▶ Exercise set
1 - Translate this sentence from the Acra Lending mortgage article into Spanish: "Yet with its tried-and-true focus in non-QM wholesale and correspondent lending programs, Acra Lending has been all but immune to the market downturn."
2 - Answer these from the Acra Lending mortgage article:
(a) Around what level did the rate on a 30-year fixed reach in 2023?
(b) What two titles does Kyle Gunderlock hold?
(c) How far off the 2021 high was the company's best month so far this year?
3 - Extend the Acra Lending mortgage article beyond its final paragraph.

▶ Document passage
################

Mixing the old with the new yields a winning formula in volatile times
The following article is written in association with Acra Lending.
Labeling 2023 a challenging year for the mortgage industry is to deal in understatement with the rate on a 30-year fixed spiking to its highest level in more than 20 years at around 8%. Yet with its tried-and-true focus in non-QM wholesale and correspondent lending programs, Acra Lending has been all but immune to the market downturn.
“Unfortunately, we’re still seeing a lot of people going out of business in 2023 in a continuance of 2022,” Kyle Gunderlock (pictured left), president and chief risk officer, said. “But the fear of markets falling, values dropping astronomically, have never come to fruition. So that could be a positive trend.”
While home affordability continues to be a roadblock for borrowers, Acra Lending has managed to gain market share amid a rockier market landscape, managing director, head of credit, Craig Timmins added.
“For us as a company, there’s been some very positive things in 2023,” he said “We’ve seen our market share increase. In 2022, we saw loan volumes fall from 2021 rather precipitously – understandable with higher rates,” Timmins added. “But we’ve seen a big step forward this year in volume. In fact, our best month so far this year was like 10% off our 2021 high. We’re not quite where we were, but we’re also not that far off from where we were in 2021. We continue to see positive signs moving forward as we continue to try and grow the business.”

################

▶ Data shown
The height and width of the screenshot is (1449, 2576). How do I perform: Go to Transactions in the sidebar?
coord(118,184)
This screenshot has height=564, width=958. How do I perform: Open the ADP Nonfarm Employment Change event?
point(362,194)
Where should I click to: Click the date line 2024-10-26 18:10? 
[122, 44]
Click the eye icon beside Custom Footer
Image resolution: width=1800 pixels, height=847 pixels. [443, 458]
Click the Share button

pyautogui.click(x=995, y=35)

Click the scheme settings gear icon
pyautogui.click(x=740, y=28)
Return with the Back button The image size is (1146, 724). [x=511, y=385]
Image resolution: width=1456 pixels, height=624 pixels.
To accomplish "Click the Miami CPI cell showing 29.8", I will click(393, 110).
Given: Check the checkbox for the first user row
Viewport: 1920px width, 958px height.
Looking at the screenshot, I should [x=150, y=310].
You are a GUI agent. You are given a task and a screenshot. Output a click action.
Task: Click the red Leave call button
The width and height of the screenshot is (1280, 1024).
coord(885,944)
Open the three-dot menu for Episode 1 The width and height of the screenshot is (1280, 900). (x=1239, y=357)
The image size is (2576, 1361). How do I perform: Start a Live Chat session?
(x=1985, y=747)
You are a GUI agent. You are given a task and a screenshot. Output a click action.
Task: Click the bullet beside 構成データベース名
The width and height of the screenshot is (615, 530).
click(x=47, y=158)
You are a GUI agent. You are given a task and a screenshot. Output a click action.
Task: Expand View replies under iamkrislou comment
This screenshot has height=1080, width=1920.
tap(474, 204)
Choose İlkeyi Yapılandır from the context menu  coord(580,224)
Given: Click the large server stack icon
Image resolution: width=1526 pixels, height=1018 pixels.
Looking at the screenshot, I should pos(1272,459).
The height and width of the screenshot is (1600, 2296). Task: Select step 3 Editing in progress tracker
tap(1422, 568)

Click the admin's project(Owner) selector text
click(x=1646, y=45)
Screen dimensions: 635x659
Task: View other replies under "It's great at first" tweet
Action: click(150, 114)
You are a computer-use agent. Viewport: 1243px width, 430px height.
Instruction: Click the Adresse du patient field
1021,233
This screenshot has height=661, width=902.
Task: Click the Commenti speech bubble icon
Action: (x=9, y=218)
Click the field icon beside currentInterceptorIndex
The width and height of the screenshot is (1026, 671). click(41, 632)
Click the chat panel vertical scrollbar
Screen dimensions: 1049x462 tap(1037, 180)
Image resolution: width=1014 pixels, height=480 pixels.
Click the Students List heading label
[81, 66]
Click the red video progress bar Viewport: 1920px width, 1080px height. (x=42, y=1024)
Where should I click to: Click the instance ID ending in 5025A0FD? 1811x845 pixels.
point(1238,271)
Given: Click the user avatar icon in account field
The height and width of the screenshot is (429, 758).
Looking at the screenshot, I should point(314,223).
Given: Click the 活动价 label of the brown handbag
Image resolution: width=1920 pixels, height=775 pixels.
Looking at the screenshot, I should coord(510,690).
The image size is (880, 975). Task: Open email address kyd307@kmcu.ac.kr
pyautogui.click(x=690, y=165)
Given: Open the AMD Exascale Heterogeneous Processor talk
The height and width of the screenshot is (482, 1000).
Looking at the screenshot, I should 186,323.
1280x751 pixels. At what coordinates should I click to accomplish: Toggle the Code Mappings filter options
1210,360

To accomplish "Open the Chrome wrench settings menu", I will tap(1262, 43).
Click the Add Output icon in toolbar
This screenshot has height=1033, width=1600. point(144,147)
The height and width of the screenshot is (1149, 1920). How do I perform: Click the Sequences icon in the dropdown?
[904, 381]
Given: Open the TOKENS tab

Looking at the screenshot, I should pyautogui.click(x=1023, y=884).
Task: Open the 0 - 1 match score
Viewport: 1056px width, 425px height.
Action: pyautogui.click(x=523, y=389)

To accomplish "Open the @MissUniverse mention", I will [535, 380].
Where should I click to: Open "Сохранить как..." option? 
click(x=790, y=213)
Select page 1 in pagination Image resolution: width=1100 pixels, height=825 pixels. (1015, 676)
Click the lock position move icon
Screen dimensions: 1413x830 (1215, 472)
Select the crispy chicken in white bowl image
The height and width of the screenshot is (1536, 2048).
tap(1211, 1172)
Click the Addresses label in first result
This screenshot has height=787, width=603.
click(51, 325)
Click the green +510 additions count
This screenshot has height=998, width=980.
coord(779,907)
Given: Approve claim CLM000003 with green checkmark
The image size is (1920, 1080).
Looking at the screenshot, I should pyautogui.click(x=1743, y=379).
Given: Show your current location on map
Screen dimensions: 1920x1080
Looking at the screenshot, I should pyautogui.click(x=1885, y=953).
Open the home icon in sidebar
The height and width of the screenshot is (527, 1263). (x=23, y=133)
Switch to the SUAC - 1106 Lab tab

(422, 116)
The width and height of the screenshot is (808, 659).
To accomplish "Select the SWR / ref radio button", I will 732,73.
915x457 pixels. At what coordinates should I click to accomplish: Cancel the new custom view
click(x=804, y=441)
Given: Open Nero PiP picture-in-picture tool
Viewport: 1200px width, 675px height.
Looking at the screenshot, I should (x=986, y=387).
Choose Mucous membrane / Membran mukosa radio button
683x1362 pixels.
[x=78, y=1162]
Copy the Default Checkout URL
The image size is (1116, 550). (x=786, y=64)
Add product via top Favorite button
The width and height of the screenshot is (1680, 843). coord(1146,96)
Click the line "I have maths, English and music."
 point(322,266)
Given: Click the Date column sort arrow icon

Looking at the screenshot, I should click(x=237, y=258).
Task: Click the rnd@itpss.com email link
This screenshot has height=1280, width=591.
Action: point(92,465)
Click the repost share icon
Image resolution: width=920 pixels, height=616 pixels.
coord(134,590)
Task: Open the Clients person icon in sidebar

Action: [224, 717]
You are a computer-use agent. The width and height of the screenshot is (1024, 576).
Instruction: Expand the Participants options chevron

################

▶ Expected answers
1 - Sin embargo, gracias a su enfoque probado en programas de préstamos mayoristas y corresponsales non-QM, Acra Lending ha sido prácticamente inmune a la caída del mercado.

2 -
(a) Around 8%, its highest level in more than 20 years.
(b) President and chief risk officer.
(c) About 10%.

3 -
With portfolio size as an accurate barometer, growth is also being seen on the servicing side. “From a servicing perspective, the increase in rates has allowed us to maintain a large portfolio that’s paying off very slowly,” Eric Friedman (pictured center), managing director, servicing, said. “Regardless of what the originations volume looks like, the servicing portfolio continues to grow. It has not slowed down, and we have the same servicing issues we would have in a normal servicing environment.”
Still business to be done
Maintaining that sense of normalcy amid the chaos of the current market has also helped Acra Lending navigate through choppier waters. Unlike industry rivals pushing riskier products to borrowers, Gunderlock said, the lender has maintained a steadier momentum.
“There’s still going to be a need for people to pull cash out,” Gunderlock said. “And certainly, there’s going to be a need for people to move when they need a new residence. So there is still business to be done.”
While competitors increasingly stretch the boundaries of loan-to-value (LTV) and debt-to-income (DTI) ratios, Arca Lending prefers to rely on its proven product mix that’s allowed it to thrive for 20 years. “What you don’t want to do is dive to the bottom,” Gunderlock said. “That’s what we’re seeing a lot of our competitors go – stretch LTVs or these high DTIs – and those are the things that can get very dangerous.”
The Acra Lending approach
So what is Acra Lending’s preferred approach? “We’re just going to stick to offering a great product breadth for non-QM, do prudent underwriting, maintain valuations and trying to maintain a normalcy to allow the markets to maintain our liquidity which has allowed us to grow our market share,” Gunderlock said. “Not trying to reach for that one extra loan has proven to be a positive for us.”
Gunderlock praised Gregory Meola (pictured right), managing director, head of business development and strategy, for his efforts in keeping the lender up on the latest technology along with Craig Timmins, managing director, for implementation of best practices standards. He said both undertakings are meant for the benefit of Acra Lending’s customers via its brokers.
“Greg [Meola] has done a great job of adding technologies, and Craig [Timmins] has been working on some best practices for our underwriting departments,” he elaborated. “Those have allowed us to create a better consumer experience for our brokers, which is the predominant portion of our business.”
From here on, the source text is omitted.